Below is a listing. Set down exactly the lines from the one containing "The width and height of the screenshot is (936, 381)." through the one containing "Click the date", both ends included, and leave out the rest.
━━━━━━━━━━━━━━━━
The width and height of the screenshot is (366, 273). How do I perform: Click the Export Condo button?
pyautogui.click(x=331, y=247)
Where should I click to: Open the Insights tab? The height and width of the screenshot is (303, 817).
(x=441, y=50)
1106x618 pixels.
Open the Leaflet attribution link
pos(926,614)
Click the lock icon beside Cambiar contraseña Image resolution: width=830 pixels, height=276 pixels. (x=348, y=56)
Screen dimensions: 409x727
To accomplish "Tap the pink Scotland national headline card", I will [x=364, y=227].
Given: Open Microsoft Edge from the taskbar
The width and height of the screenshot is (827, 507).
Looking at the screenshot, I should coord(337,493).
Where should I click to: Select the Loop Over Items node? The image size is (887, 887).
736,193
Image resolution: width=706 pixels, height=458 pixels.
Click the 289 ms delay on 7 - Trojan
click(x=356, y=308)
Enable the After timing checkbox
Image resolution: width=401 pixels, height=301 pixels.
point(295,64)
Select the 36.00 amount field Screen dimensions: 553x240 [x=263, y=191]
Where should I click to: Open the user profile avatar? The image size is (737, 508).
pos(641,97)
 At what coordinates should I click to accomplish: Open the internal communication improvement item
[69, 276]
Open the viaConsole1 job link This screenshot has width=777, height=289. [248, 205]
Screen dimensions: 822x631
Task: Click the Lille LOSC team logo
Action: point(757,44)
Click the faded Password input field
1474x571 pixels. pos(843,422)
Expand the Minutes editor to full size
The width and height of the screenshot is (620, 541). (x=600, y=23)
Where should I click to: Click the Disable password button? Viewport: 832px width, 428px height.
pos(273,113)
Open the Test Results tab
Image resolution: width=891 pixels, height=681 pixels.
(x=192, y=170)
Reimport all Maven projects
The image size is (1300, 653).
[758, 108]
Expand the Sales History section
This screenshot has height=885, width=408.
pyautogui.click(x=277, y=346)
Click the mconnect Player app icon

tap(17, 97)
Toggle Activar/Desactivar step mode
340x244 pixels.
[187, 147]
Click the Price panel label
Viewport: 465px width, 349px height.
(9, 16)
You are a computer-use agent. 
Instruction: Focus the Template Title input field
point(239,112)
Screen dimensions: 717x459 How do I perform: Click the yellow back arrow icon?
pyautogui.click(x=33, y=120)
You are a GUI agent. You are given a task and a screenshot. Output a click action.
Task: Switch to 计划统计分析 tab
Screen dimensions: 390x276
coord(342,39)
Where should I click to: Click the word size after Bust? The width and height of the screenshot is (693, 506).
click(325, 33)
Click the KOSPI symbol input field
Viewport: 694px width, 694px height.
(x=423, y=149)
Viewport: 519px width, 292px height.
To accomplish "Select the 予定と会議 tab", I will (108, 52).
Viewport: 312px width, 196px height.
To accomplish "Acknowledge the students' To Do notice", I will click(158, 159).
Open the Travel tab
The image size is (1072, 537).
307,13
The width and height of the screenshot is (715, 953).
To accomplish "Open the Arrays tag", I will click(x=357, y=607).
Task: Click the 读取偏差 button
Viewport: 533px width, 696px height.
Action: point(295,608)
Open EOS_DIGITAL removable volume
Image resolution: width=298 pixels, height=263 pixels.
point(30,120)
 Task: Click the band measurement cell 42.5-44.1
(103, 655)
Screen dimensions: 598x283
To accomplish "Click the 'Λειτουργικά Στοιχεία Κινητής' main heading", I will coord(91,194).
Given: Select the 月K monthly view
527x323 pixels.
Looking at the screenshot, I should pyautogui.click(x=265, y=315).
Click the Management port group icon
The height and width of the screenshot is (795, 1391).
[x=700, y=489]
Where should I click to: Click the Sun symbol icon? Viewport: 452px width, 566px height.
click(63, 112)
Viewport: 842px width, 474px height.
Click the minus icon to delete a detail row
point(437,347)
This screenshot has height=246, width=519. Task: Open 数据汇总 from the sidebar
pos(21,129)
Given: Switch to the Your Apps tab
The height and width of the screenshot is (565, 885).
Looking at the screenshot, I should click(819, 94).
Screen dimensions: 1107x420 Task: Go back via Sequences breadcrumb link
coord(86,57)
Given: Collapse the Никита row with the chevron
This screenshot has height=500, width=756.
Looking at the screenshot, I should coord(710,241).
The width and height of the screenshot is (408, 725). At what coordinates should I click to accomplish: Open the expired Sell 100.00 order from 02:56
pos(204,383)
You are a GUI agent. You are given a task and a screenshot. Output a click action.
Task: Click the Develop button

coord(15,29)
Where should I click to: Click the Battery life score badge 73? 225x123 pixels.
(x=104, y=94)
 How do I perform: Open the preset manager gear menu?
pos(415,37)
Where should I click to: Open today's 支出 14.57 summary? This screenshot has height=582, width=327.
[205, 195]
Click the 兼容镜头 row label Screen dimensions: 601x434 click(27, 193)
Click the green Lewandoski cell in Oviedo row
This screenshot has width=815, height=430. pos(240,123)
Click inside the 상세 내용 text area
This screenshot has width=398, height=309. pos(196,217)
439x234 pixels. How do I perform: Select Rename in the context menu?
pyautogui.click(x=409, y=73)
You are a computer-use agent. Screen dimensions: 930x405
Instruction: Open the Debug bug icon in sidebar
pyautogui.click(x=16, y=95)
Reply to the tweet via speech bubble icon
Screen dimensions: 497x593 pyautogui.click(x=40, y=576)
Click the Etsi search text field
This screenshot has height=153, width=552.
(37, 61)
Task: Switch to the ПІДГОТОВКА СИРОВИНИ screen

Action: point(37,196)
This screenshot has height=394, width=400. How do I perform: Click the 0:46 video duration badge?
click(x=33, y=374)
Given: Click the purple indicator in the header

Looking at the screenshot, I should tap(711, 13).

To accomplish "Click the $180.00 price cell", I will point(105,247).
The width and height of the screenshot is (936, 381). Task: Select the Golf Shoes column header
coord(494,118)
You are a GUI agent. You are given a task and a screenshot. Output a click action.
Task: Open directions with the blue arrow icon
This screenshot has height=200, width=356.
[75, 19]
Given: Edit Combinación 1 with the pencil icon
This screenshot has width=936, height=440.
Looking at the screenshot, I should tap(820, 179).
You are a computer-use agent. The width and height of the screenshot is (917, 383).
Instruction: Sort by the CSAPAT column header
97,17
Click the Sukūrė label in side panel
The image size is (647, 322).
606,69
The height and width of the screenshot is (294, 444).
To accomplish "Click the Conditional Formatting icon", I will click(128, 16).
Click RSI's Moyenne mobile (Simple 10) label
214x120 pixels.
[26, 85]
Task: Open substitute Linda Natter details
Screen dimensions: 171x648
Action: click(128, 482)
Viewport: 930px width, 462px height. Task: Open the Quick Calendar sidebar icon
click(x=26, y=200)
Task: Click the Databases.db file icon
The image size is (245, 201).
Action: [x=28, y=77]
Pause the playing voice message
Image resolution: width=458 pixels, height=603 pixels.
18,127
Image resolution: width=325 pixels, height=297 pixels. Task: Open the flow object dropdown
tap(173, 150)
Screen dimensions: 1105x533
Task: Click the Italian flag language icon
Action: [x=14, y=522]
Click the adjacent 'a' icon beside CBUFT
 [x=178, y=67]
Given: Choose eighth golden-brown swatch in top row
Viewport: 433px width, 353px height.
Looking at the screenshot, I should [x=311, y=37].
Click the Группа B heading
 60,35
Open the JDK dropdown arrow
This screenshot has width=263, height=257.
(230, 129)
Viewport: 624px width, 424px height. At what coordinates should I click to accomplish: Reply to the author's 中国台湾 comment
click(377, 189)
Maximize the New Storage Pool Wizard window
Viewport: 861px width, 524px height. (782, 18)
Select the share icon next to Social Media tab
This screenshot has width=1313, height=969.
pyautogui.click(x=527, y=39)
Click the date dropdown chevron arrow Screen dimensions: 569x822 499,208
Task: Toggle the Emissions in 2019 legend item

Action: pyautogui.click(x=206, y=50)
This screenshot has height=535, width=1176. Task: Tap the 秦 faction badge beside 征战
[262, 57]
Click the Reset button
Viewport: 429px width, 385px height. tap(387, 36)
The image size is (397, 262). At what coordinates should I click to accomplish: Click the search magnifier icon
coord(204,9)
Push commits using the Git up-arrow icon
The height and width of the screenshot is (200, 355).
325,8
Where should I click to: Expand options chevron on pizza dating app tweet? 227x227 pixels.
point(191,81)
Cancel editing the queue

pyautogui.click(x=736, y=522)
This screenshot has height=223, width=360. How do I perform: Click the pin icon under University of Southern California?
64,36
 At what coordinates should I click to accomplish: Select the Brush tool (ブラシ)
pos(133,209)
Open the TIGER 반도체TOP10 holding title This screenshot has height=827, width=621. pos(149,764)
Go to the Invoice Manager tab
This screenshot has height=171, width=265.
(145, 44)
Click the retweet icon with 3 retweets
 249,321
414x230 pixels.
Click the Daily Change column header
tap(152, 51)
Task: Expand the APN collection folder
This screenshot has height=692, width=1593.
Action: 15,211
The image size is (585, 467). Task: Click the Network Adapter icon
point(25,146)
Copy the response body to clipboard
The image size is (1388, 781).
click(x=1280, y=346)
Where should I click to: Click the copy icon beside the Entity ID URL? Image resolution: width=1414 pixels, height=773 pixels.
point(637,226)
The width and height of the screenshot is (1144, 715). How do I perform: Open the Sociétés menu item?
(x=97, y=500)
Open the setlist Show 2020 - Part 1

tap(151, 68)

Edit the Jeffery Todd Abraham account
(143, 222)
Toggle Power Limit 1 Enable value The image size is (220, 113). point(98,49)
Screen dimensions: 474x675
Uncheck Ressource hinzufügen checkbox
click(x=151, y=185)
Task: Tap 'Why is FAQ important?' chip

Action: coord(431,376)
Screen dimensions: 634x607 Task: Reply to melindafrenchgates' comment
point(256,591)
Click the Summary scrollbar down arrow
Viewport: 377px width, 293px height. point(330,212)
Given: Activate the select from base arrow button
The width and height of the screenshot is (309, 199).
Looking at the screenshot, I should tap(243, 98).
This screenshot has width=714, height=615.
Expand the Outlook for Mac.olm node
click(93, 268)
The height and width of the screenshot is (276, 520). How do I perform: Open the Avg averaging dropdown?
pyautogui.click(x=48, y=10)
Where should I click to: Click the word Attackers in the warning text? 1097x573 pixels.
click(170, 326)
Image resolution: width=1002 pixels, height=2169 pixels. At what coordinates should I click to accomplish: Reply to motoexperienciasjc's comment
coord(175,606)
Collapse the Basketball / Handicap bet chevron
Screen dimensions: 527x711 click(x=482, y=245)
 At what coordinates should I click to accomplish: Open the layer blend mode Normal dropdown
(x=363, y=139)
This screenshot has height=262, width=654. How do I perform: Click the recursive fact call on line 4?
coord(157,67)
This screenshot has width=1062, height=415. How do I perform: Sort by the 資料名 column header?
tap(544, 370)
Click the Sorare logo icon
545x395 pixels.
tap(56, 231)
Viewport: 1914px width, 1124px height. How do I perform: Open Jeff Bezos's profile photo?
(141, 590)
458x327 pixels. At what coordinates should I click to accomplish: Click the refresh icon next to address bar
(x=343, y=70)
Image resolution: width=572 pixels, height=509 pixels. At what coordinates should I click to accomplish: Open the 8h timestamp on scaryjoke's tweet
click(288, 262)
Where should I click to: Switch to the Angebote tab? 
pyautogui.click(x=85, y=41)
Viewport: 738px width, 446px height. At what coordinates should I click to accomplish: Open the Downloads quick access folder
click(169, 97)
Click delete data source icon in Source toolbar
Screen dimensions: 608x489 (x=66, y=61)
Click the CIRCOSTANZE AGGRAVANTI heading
━━━━━━━━━━━━━━━━
◆ **Written answer**
The width and height of the screenshot is (936, 381). Task: Select the Golf Shoes column header
coord(494,118)
You are a GUI agent. You are given a task and a screenshot. Output a click action.
Task: Open directions with the blue arrow icon
This screenshot has height=200, width=356.
[75, 19]
Given: Edit Combinación 1 with the pencil icon
This screenshot has width=936, height=440.
Looking at the screenshot, I should tap(820, 179).
You are a computer-use agent. The width and height of the screenshot is (917, 383).
Instruction: Sort by the CSAPAT column header
97,17
Click the Sukūrė label in side panel
The image size is (647, 322).
606,69
The height and width of the screenshot is (294, 444).
To accomplish "Click the Conditional Formatting icon", I will click(128, 16).
Click RSI's Moyenne mobile (Simple 10) label
214x120 pixels.
[26, 85]
Task: Open substitute Linda Natter details
Screen dimensions: 171x648
Action: click(128, 482)
Viewport: 930px width, 462px height. Task: Open the Quick Calendar sidebar icon
click(x=26, y=200)
Task: Click the Databases.db file icon
The image size is (245, 201).
Action: [x=28, y=77]
Pause the playing voice message
Image resolution: width=458 pixels, height=603 pixels.
18,127
Image resolution: width=325 pixels, height=297 pixels. Task: Open the flow object dropdown
tap(173, 150)
Screen dimensions: 1105x533
Task: Click the Italian flag language icon
Action: [x=14, y=522]
Click the adjacent 'a' icon beside CBUFT
 [x=178, y=67]
Given: Choose eighth golden-brown swatch in top row
Viewport: 433px width, 353px height.
Looking at the screenshot, I should [x=311, y=37].
Click the Группа B heading
 60,35
Open the JDK dropdown arrow
This screenshot has width=263, height=257.
(230, 129)
Viewport: 624px width, 424px height. At what coordinates should I click to accomplish: Reply to the author's 中国台湾 comment
click(377, 189)
Maximize the New Storage Pool Wizard window
Viewport: 861px width, 524px height. (782, 18)
Select the share icon next to Social Media tab
This screenshot has width=1313, height=969.
pyautogui.click(x=527, y=39)
Click the date dropdown chevron arrow Screen dimensions: 569x822 499,208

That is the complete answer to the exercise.